§ **Given entries**
--------------------------------------------------

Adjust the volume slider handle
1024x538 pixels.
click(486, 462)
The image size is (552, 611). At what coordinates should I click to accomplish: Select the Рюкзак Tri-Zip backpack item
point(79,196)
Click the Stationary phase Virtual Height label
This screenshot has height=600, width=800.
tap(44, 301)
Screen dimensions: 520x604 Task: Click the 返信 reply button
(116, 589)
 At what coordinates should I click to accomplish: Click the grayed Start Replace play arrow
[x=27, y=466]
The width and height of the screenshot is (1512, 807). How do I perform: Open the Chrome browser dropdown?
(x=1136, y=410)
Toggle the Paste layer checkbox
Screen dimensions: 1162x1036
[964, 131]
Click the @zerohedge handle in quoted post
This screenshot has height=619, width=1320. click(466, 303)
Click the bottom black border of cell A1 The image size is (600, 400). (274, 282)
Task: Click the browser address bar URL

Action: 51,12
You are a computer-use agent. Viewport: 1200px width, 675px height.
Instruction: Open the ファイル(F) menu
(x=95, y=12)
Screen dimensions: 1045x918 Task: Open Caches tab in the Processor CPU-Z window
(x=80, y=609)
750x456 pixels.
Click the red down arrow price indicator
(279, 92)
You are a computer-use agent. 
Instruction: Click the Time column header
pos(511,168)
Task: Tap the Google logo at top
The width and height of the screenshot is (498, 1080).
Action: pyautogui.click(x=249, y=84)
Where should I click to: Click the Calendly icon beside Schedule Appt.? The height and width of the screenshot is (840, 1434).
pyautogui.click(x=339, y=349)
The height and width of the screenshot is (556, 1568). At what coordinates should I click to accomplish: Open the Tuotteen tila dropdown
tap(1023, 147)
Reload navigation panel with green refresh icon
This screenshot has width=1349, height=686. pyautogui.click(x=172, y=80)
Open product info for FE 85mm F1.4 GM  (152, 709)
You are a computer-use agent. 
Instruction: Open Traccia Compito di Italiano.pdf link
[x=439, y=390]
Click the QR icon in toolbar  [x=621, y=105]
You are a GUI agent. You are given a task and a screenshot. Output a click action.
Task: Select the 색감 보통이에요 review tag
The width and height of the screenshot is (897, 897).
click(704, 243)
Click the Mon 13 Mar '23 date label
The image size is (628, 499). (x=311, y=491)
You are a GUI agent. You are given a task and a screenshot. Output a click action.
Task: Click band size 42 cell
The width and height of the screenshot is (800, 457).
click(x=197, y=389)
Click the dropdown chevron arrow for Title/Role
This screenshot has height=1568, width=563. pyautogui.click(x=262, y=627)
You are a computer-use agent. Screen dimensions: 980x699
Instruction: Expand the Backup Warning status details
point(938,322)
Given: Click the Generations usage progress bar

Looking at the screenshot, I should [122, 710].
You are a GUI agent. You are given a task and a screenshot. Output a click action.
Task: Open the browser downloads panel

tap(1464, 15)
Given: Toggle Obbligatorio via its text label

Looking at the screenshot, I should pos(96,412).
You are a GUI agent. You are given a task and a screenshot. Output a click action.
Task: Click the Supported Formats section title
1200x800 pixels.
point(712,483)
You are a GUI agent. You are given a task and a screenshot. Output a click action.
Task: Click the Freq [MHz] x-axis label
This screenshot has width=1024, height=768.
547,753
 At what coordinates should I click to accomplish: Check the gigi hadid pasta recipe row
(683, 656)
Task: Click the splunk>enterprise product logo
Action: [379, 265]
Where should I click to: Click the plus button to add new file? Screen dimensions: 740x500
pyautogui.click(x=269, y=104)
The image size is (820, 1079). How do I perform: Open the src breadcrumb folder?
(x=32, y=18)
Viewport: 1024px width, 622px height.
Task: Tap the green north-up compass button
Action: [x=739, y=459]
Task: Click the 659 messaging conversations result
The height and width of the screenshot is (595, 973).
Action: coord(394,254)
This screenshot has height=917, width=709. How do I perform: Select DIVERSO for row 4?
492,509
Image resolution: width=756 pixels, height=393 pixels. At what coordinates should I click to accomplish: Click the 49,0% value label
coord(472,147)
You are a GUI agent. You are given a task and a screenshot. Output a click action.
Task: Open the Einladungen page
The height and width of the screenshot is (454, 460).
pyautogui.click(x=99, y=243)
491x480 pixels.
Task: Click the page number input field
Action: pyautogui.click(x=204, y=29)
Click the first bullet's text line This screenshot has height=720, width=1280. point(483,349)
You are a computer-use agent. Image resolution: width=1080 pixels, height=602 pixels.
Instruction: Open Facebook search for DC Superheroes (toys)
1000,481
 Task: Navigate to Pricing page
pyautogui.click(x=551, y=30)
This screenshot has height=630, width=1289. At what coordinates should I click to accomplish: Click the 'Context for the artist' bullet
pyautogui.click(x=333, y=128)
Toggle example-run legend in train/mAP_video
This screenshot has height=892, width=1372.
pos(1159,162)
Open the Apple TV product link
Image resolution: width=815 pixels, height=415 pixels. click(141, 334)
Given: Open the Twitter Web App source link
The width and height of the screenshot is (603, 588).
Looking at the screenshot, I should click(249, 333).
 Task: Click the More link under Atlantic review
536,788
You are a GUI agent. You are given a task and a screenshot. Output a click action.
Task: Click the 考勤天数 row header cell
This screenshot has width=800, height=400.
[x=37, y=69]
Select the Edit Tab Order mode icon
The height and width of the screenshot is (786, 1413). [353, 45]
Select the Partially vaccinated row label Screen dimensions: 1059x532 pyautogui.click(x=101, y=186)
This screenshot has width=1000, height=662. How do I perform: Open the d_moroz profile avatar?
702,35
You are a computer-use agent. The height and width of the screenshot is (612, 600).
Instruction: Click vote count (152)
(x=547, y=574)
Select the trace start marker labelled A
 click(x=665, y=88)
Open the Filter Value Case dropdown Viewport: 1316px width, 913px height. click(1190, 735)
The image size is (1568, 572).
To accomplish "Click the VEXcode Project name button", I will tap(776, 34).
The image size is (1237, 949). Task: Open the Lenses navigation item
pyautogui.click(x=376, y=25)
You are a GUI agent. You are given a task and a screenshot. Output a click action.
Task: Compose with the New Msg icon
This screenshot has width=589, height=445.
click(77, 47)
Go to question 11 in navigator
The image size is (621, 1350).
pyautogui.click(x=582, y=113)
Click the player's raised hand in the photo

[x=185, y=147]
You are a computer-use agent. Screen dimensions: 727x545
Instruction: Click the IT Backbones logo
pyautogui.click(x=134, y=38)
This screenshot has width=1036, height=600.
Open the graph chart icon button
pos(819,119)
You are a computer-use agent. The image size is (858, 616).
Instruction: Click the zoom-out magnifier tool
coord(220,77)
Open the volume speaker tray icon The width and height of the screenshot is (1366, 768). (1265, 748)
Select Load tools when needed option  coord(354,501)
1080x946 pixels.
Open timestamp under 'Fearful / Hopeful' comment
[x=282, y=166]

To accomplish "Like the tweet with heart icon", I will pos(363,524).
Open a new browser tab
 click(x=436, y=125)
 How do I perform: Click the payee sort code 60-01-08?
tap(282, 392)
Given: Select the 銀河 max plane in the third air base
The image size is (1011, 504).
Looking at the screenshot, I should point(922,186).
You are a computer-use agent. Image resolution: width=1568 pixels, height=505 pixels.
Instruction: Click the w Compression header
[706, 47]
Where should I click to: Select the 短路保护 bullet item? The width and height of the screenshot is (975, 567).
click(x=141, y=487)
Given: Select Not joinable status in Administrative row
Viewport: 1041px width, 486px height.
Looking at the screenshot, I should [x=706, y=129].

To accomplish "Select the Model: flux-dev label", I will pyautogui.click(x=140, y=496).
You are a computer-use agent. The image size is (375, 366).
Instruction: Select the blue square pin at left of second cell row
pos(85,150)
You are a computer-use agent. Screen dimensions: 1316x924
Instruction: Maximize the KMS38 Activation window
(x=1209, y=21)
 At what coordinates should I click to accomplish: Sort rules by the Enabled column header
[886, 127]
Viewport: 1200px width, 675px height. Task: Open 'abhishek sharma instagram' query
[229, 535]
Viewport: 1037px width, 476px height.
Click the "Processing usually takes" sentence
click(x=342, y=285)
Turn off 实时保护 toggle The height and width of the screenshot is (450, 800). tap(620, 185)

--------------------------------------------------

§ **Aim of the exercise**
Give the number of lines in the entries that contain the word "will", without any other words.

§ **Written response**
3